#### Exercise objective
Only the lines from the one with "Expand the Manage People section" through the last line of the data below are to be duplicated, exactly and without pictures.

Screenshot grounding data

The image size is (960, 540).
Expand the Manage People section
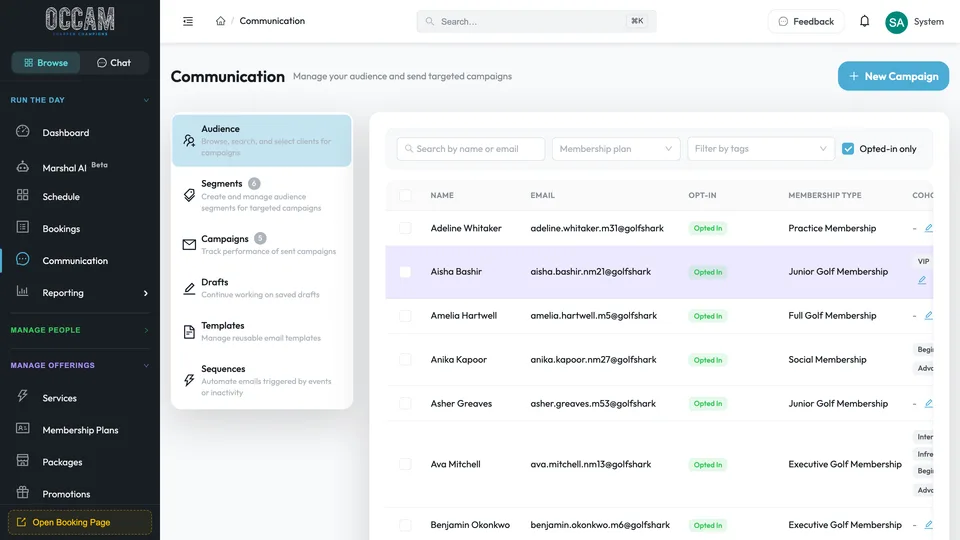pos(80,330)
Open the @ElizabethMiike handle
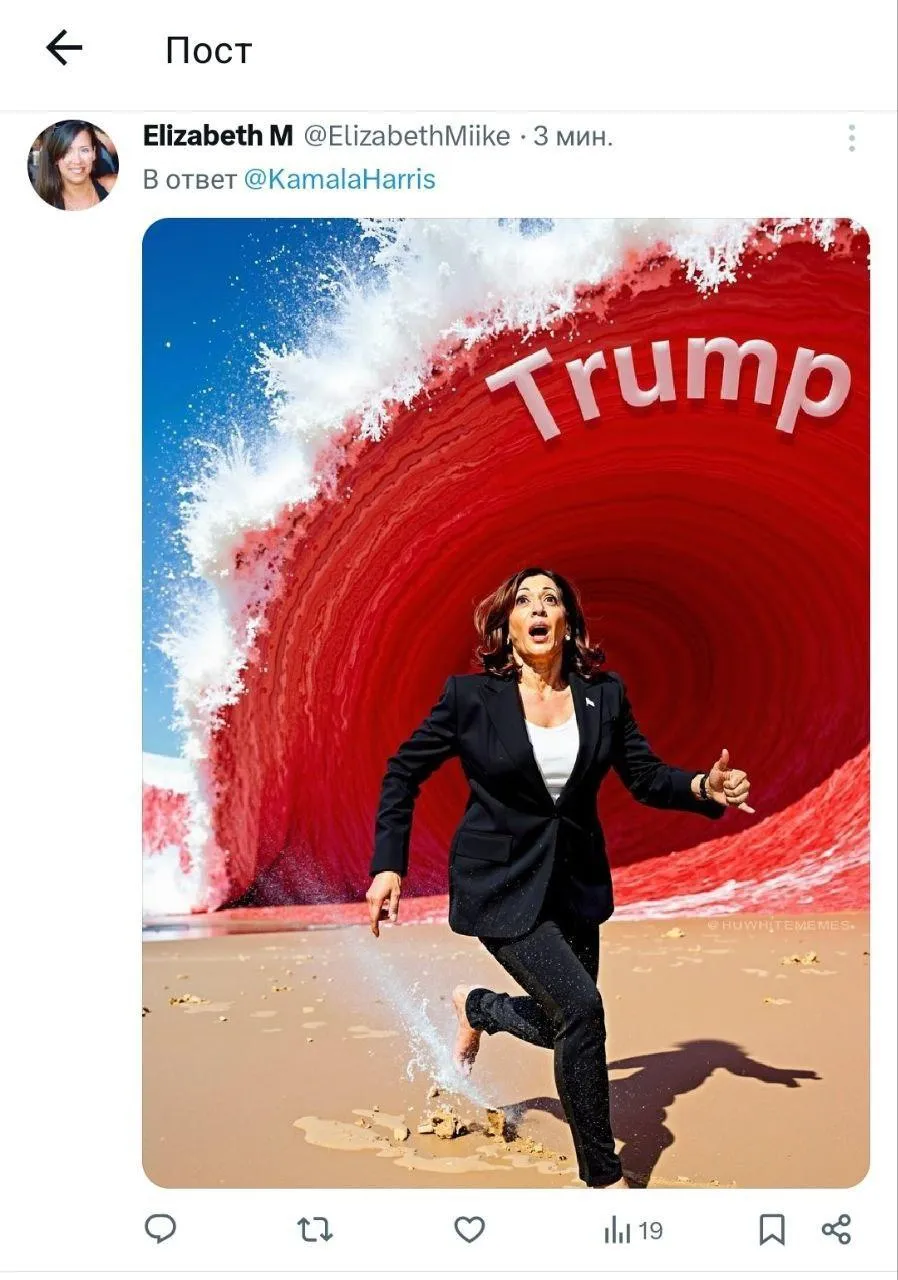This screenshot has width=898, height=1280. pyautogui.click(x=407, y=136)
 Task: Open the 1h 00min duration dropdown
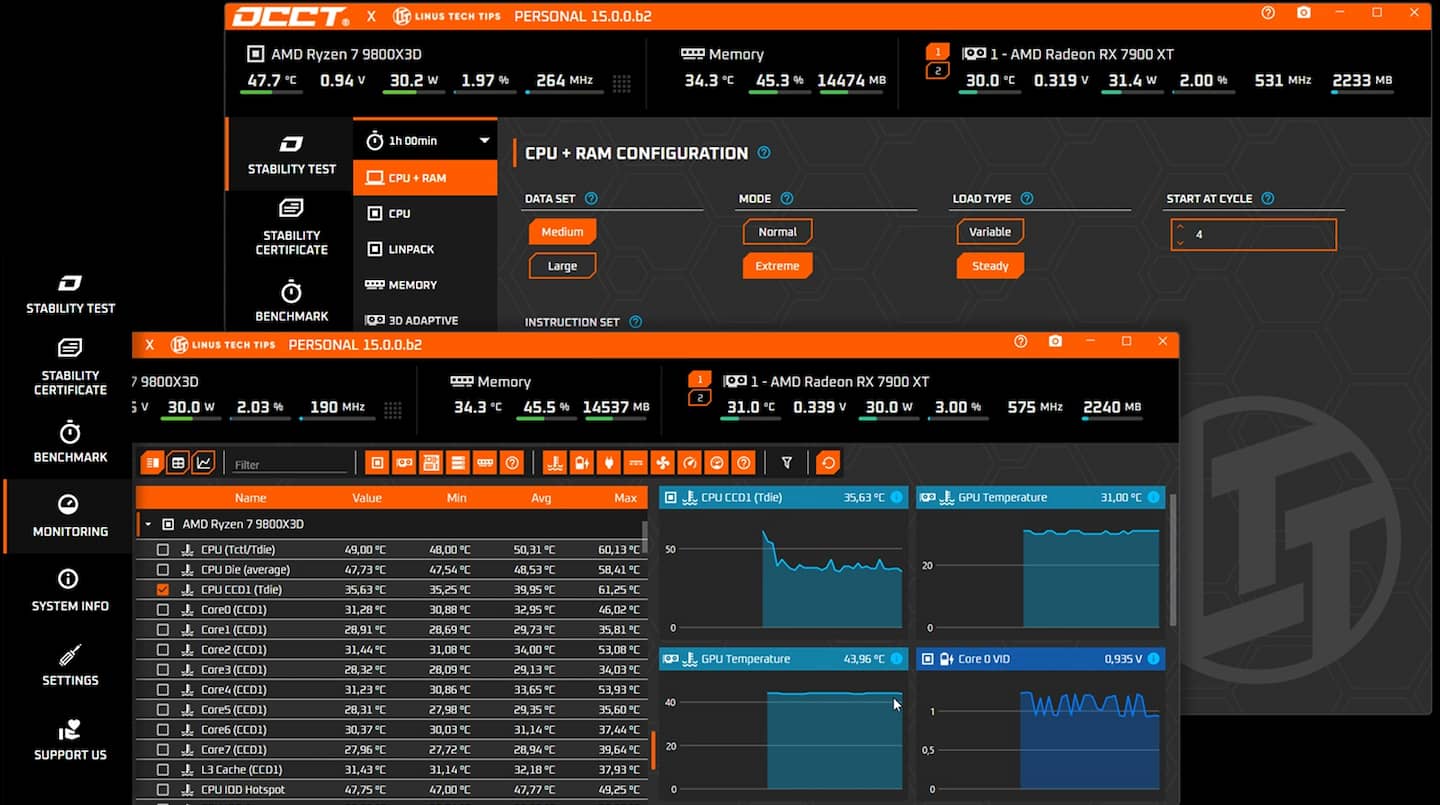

#### Response for this exercise
Expand the Manage People section
pos(80,330)
Open the @ElizabethMiike handle
This screenshot has width=898, height=1280. pyautogui.click(x=407, y=136)
 Task: Open the 1h 00min duration dropdown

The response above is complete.